#### Assignment:
Where the listing below has a line with "Electronics Buyers’ Guide (EBG) (765, 717)", write out exactly that line and every line after it, stopping after the line with "[instagram] (95, 851)".
*** Stored data ***
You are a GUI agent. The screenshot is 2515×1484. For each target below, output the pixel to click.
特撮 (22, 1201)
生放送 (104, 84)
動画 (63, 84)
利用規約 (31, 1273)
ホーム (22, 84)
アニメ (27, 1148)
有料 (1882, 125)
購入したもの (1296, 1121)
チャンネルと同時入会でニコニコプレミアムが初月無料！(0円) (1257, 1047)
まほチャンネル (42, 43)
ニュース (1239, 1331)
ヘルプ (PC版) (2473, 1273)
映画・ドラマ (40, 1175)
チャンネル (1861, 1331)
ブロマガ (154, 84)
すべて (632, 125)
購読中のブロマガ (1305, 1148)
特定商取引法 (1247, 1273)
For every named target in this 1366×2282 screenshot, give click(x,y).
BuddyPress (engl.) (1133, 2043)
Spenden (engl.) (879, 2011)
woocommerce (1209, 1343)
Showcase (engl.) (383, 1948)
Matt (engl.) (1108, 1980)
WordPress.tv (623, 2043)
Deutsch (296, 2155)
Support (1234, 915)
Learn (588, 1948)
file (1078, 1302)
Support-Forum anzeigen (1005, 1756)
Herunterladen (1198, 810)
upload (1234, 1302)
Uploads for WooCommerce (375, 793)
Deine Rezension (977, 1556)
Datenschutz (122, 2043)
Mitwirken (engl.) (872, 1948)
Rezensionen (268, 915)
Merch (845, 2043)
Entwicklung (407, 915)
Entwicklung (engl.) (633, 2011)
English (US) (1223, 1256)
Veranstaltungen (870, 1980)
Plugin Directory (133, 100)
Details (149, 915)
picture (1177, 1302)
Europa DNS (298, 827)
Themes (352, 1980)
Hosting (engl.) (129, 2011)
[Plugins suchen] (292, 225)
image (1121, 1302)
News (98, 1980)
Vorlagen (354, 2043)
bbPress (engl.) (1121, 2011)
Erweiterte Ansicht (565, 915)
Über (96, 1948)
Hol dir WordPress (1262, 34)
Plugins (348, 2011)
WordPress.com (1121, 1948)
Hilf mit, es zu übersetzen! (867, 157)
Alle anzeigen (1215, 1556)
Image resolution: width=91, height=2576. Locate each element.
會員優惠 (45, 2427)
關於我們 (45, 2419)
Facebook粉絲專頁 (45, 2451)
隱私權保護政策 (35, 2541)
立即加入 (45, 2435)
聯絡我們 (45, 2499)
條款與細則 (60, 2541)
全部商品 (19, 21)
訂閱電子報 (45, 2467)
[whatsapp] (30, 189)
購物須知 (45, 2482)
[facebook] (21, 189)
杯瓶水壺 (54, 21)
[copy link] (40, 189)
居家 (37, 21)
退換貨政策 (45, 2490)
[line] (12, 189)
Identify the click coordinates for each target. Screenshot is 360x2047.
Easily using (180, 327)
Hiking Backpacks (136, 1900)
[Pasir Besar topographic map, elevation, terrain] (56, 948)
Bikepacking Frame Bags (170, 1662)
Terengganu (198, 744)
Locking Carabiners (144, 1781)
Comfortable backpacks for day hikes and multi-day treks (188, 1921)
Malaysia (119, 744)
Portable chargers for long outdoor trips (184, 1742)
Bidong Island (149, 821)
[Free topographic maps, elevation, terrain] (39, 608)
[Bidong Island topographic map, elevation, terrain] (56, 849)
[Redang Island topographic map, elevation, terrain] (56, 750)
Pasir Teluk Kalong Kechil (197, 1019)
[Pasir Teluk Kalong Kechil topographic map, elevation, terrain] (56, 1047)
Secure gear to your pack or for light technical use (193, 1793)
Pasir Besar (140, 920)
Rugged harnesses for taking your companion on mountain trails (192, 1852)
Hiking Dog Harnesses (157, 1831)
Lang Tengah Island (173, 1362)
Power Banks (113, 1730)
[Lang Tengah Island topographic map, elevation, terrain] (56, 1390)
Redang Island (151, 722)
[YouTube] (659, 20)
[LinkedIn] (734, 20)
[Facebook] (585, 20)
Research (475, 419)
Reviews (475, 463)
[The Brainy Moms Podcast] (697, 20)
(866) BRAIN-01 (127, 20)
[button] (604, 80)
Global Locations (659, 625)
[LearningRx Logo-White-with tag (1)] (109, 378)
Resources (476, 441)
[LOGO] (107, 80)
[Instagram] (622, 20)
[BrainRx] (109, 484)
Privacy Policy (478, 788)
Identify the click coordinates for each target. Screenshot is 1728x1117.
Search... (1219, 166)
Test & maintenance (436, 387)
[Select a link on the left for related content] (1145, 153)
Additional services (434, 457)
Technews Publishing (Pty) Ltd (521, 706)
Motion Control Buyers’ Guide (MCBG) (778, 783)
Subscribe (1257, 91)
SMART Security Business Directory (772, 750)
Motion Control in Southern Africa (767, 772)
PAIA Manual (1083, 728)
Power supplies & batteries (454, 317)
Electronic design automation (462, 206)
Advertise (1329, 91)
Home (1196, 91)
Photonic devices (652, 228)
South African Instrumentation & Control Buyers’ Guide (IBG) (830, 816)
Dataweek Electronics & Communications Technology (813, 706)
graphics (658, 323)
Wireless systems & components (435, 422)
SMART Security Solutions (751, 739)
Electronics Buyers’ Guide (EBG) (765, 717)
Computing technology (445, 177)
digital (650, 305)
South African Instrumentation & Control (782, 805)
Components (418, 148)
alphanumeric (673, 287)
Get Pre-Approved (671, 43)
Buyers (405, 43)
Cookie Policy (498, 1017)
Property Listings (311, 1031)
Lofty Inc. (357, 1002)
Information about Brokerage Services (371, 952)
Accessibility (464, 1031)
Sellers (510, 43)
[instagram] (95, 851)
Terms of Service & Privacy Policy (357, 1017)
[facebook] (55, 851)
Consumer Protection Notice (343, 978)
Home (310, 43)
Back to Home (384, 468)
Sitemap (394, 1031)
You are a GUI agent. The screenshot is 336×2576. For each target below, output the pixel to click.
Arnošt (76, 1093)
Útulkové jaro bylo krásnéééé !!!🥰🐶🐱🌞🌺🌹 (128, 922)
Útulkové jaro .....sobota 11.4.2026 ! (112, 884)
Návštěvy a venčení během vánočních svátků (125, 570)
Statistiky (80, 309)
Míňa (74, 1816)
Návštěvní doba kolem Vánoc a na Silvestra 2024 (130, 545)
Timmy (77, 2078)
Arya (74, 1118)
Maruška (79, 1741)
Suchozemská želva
*** End of Stored data ***
#### Task output:
Electronics Buyers’ Guide (EBG) (765, 717)
Computing technology (445, 177)
digital (650, 305)
South African Instrumentation & Control (782, 805)
Components (418, 148)
alphanumeric (673, 287)
Get Pre-Approved (671, 43)
Buyers (405, 43)
Cookie Policy (498, 1017)
Property Listings (311, 1031)
Lofty Inc. (357, 1002)
Information about Brokerage Services (371, 952)
Accessibility (464, 1031)
Sellers (510, 43)
[instagram] (95, 851)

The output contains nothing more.